Function physfs_sys::PHYSFS_utf8ToUcs2[][src]

pub unsafe extern "C" fn PHYSFS_utf8ToUcs2(
    src: *const c_char,
    dst: *mut PHYSFS_uint16,
    len: PHYSFS_uint64
)
Expand description

\fn PHYSFS_utf8ToUcs2(const char *src, PHYSFS_uint16 *dst, PHYSFS_uint64 len) \brief Convert a UTF-8 string to a UCS-2 string.

\warning you almost certainly should use PHYSFS_utf8ToUtf16(), which became available in PhysicsFS 2.1, unless you know what you’re doing.

\warning This function will not report an error if there are invalid UTF-8 sequences in the source string. It will replace them with a ‘?’ character and continue on.

UCS-2 strings are 16-bits per character: \c TCHAR on Windows, when building with Unicode support. Please note that modern versions of Windows use UTF-16, which is an extended form of UCS-2, and not UCS-2 itself. You almost certainly want PHYSFS_utf8ToUtf16() instead, but you need to understand how that changes things, too.

To ensure that the destination buffer is large enough for the conversion, please allocate a buffer that is double the size of the source buffer. UTF-8 uses from one to four bytes per character, but UCS-2 always uses two, so an entirely low-ASCII string will double in size!

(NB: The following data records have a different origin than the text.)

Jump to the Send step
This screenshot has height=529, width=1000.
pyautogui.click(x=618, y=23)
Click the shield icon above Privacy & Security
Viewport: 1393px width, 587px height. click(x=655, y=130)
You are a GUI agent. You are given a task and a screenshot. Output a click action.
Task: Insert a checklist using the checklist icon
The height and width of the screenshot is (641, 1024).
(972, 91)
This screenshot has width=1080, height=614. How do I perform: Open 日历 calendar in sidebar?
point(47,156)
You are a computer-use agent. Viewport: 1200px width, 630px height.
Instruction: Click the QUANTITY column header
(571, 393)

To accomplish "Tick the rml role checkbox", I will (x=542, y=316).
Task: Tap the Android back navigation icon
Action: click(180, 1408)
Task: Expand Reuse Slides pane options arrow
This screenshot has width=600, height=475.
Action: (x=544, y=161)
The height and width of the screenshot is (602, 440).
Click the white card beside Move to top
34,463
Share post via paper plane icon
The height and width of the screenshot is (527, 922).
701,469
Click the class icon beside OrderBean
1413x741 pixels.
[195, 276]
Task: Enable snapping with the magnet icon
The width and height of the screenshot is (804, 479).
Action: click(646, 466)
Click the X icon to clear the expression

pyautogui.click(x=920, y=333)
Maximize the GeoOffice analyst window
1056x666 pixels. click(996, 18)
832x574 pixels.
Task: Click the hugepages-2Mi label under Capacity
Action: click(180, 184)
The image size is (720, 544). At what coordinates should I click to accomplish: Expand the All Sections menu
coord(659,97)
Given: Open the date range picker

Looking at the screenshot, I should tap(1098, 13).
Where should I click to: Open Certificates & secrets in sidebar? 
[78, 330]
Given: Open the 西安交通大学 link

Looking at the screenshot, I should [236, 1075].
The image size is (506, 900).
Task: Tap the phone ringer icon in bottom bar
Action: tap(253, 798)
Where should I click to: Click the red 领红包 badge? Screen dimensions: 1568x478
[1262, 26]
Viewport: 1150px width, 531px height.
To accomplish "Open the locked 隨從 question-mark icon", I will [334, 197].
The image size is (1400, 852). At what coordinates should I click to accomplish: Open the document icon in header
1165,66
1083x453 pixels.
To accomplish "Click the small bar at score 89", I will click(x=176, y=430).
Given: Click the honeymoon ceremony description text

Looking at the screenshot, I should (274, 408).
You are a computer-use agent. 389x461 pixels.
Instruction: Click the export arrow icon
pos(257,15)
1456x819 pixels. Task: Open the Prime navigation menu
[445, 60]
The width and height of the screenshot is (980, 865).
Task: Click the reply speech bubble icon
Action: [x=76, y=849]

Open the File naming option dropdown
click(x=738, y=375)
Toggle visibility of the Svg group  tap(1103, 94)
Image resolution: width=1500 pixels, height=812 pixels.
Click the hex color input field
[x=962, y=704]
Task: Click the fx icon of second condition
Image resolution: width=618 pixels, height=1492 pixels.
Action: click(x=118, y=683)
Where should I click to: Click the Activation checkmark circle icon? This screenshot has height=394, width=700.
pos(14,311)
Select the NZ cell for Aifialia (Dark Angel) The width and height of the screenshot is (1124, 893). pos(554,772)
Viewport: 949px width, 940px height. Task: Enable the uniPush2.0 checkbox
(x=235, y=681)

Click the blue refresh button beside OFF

Strings that don’t fit in the destination buffer will be truncated, but will always be null-terminated and never have an incomplete UCS-2 sequence at the end. If the buffer length is 0, this function does nothing.

\param src Null-terminated source string in UTF-8 format. \param dst Buffer to store converted UCS-2 string. \param len Size, in bytes, of destination buffer.